The pipeline makes use of third party software: Tensor toolbox (Bader & Kolda, 2012), NTF toolbox (Kim & Park, 2008), TENSORBOX (Phan et al., 2013)

References: Tensor decomp in general: Cichocki, Andrzej, et al. Nonnegative matrix and tensor factorizations: applications to exploratory multi-way data analysis and blind source separation. John Wiley & Sons, 2009.

MI: Kraskov, Alexander, Harald Stögbauer, and Peter Grassberger. "Estimating mutual information." Physical review E 69.6 (2004): 066138.

Decomp algorithms: Kim, Hyunsoo, and Haesun Park. "Nonnegative matrix factorization based on alternating nonnegativity constrained least squares and active set method." SIAM journal on matrix analysis and applications 30.2 (2008): 713-730.

Phan, Anh-Huy, Petr Tichavsky, and Andrzej Cichocki. "Low complexity damped Gauss--Newton algorithms for CANDECOMP/PARAFAC." SIAM Journal on Matrix Analysis and Applications 34.1 (2013): 126-147.

Surrogate data: Hindriks, R., et al. "Can sliding-window correlations reveal dynamic functional connectivity in resting-state fMRI?." NeuroImage 127 (2016): 242-256.

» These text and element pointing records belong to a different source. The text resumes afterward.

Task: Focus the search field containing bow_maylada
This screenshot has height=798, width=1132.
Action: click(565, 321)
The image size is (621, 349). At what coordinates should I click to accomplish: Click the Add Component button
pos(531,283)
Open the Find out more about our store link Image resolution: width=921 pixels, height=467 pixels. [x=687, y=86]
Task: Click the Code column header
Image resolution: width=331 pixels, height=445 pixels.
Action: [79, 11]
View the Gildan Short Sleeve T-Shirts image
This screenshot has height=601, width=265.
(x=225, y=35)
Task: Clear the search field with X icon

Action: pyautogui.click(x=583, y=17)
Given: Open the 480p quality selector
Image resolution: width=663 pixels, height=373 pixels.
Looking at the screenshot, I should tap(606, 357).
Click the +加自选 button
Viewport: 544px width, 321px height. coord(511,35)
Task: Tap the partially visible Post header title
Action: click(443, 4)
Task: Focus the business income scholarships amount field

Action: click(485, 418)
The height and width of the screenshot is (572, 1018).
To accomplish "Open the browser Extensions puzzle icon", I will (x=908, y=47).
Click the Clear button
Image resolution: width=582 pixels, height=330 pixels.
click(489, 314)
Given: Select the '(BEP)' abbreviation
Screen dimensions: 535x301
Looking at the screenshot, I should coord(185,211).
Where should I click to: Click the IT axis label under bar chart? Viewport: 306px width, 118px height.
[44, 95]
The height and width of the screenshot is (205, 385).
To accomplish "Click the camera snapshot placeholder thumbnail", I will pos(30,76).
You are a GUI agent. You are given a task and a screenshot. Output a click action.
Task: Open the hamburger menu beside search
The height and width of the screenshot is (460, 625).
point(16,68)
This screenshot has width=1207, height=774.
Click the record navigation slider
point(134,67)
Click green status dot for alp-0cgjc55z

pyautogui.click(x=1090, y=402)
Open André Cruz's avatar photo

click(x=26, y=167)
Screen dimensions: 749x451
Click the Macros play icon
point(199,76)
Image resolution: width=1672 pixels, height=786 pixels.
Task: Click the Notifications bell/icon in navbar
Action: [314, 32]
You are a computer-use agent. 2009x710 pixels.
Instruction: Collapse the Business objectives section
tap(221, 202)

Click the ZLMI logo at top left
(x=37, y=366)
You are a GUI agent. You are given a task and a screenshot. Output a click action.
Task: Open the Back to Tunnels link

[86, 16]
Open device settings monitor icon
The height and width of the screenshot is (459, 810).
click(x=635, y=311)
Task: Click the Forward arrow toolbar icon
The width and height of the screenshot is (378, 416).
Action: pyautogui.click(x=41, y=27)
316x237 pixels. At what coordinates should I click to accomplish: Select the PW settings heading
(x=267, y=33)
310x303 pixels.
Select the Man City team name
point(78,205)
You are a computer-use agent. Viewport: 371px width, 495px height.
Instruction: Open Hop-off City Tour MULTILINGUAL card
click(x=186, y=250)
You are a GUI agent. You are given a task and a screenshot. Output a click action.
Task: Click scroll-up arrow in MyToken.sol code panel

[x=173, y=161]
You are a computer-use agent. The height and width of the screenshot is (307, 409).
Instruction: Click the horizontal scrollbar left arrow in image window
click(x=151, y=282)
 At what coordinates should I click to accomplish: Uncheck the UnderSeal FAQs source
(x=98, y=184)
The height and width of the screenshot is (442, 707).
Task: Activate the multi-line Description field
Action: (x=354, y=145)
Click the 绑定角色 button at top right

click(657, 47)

Third party software Tensor toolbox: Bader, Brett W., and Tamara G. Kolda. "Matlab tensor toolbox version 2.5." Available online, January 7 (2012).

Anh-Huy Phan, Petr Tichavsky and Andrzej Cichocki, "TENSORBOX: a Matlab package for tensor decomposition", 2013, available online at http://www.bsp.brain.riken.jp/~phan/tensorbox.php

Simulations: Deco G, et al. "How local excitation-inhibition ratio impacts the whole brain dynamics." JNeurosci 34 (2014):7886–7898.